あなたのスマートフォンは、あなたの好み、信念、価値観に基づいて最適化されています。

登録しているニュースサイト、LINEの友達、Twitterのフォロワー、使っているアプリケーション、などなど、あなたにとって快適な環境が整備されています。私のスマートフォンもそうなっています。

端末内では、私たち人間の最適化欲求とAIの両者が手を結び、各々のスマートフォンライフを最適化しています。

人はみな、自分が見たいものを見たいように見て、信じたいものを信じたいように信じて、生きています。だから、あなたのスマートフォンで目にする情報はあなたの欲望に最適化されているわけです。

人の好み、信念、価値観は異なっています。半径5メートル以内、すぐそこにいる人でさえ、その感覚/認識/行動は私とは異なっています。まさに十人十色。

またそこから鳥の目で俯瞰し、地球上に生きる人は全てまったく異なっているのだと思いをめぐらせるならば、それは億人億色。

人はそれほどに多様で豊かだとも言えますが、多様であり過ぎて共通感覚が持てないとも言えます。
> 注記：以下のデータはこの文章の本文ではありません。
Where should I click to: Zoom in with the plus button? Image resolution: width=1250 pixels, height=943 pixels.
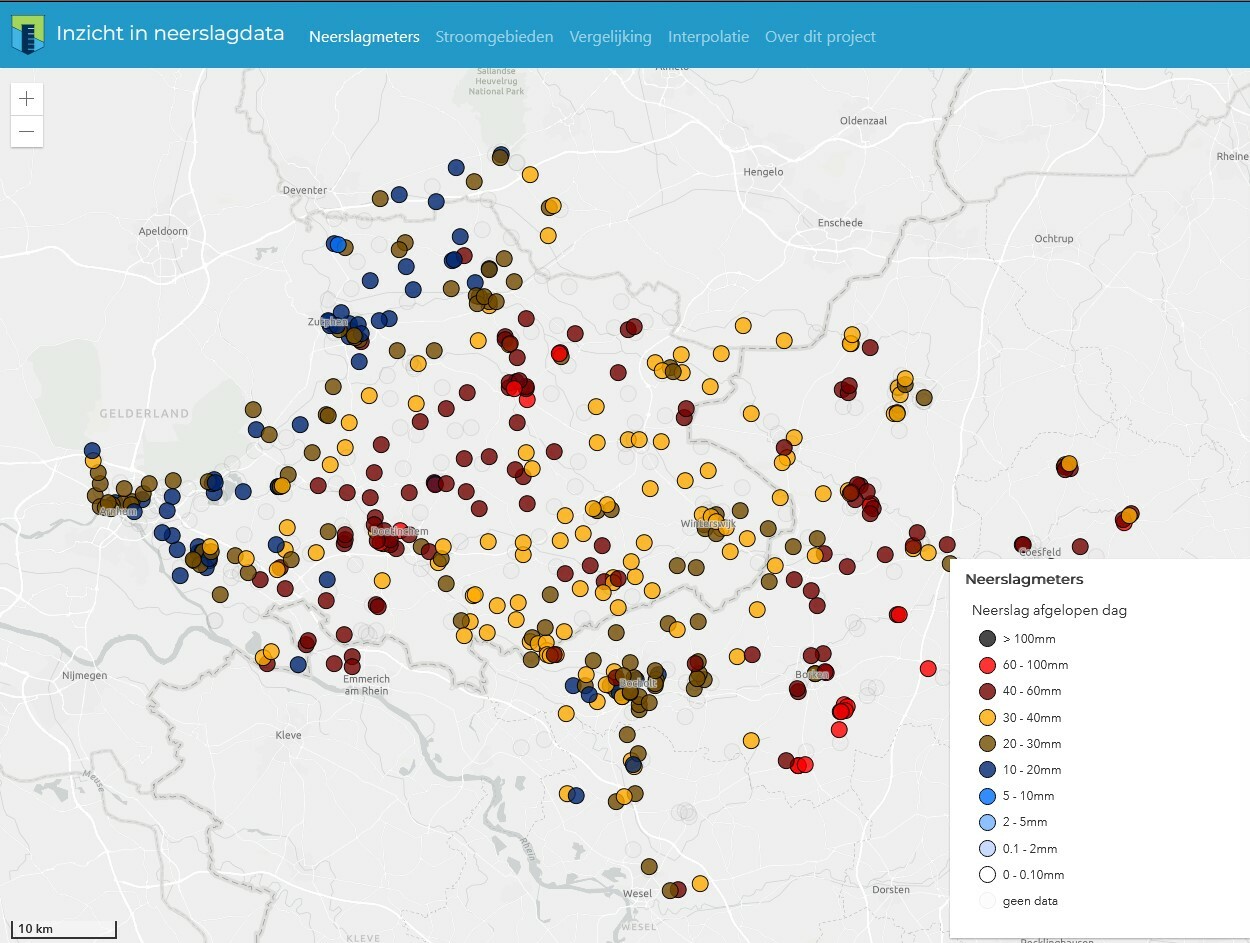27,99
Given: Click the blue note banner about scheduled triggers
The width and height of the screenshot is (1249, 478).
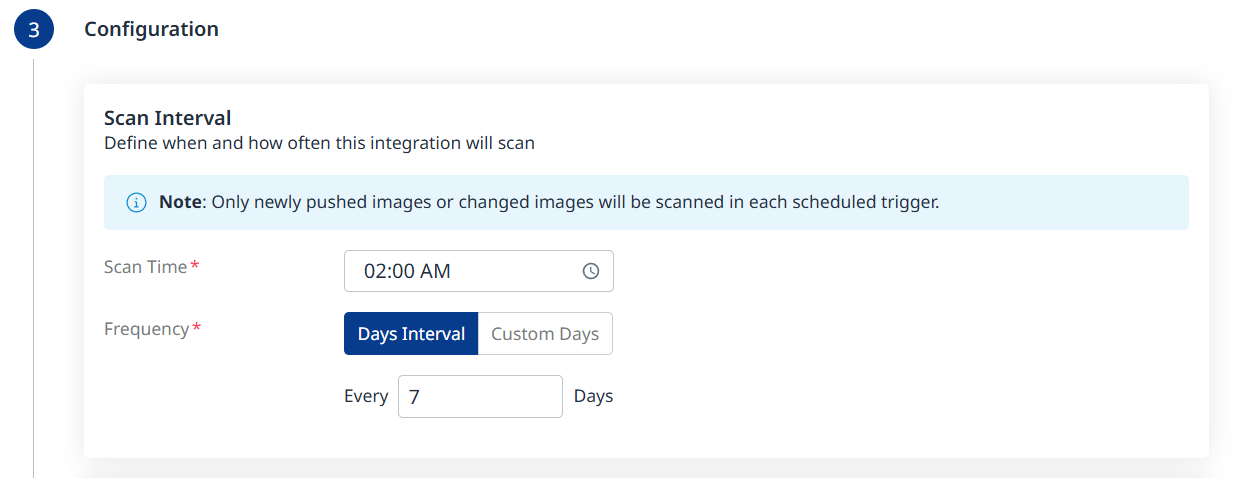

上に書いた「人はみな、自分が見たいものを見たいように見て、信じたいものを信じたいように信じて、生きています。」という事実から考えを進めていくと、「私たちは自分の持つ感覚/認識/行動の外側に出ることは不可能だ」という、絶望に似た思いに到達しそうになります。

危ない。
想像力が著しく欠けている。
世界にはびこる分断に、危うく加担しそうになる。

そこで私は以下のように考えます。
私の持ち場、音楽表現に即して考えます。

億人億色。
この厳然たる事実を知った上で、絶望せず、あなたとわたしが関係を取り結び、一つのことを為していく。そのためにわたしたちが合意した価値観は、ただの共同幻想かも知れない。それでもあなたはわたしを、わたしはあなたを信じる。信じて、一つのことを、共に為していく。

信じるとは、相手のその、幻想のように不確かなものを、わたしも大切だと強く思う行為。そして相手もわたしに対して同じように思っているということを、まさに、わたしが信じること。

協働とは、その不確かなものを信じ合うことで成り立つもの。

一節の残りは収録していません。